Written by: David Foster, CEO, Caveon Test Security
Performance testing means different things to different people. To some, it’s using simulations in a test; to others, it’s requiring a test taker to construct a response, rather than selecting a response from a list. Some believe that using a software application during a test is performance testing. Others argue that performance testing should use video, graphics, audio or animations as part of the questions. Still others feel you need to observe a person performing the skill. Some simply believe that a test without multiple choice questions is a performance test.
Personally, I don’t think performance testing is any of these things, or even all of them put together. Too often they are used in an exam, sometimes for political or marketing reasons, and fail to actually measure the important skills. To me, performance testing is designing items and tests to better measure the important, identified skills. You may not think this definition of performance testing is a very interesting one. It sounds like it is stating that a performance test is just a good or valid test. You may think that this is what every psychometrician should be doing. In my opinion, you’d be right on both counts. A performance test is simply a well-designed test with ample evidence of validity. It might have some innovative item designs, but then again, it might not.
It’s possible that performance testing may involve simulations, software applications, audio/video, the production of a response that involves behaviors other than mouse movements, bubble filling or keyboard inputs, but the use of those depends completely on whether they would be helpful in measuring the skill. If a multiple choice question format is the best tool for measuring a particular skill, then it should be preferred and used, perhaps exclusively. If the skill requires more complexity, then it is important to bring any or all of the design innovations to bear.

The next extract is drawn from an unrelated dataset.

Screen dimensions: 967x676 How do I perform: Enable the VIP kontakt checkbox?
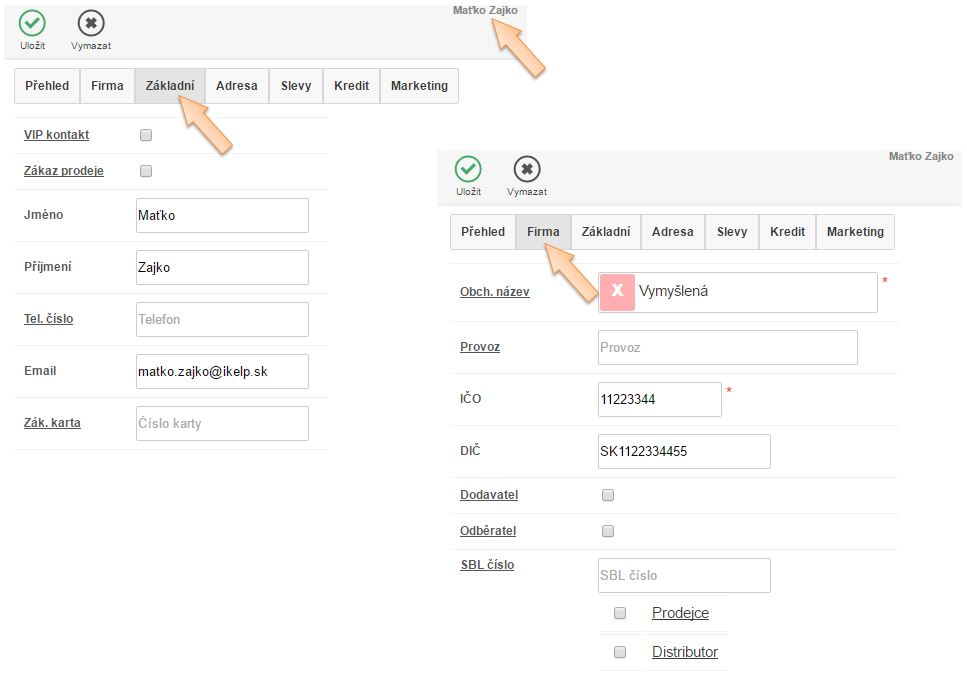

More than twenty years ago I was tasked with creating a valid test for a network administrator. Some of the skills were behavioral, asking the certification candidate to complete network administrator tasks competently. Other skills were more cognitive in nature, some describing the important ability to recall features of the system, capabilities of the hardware and software, typical errors, etc. Still others required the analysis of existing technology capability, future upgrade planning needs, etc. Not surprisingly, a test measuring such a diverse set of skills required a multi-faceted design. Of the 70 or so items in the test, about half were brief simulation items requiring the candidate to actually complete important network administrator tasks in a minute or two. The remaining items were mostly multiple choice, hot-spot and drag-and-drop items capable of assessing the candidate’s cognitive skills. All items were intermixed and randomly administered. I collected evidence of validity and candidate satisfaction and presented the results at a conference or two. The test strongly correlated with actual job performance and was highly praised by candidates and employers alike.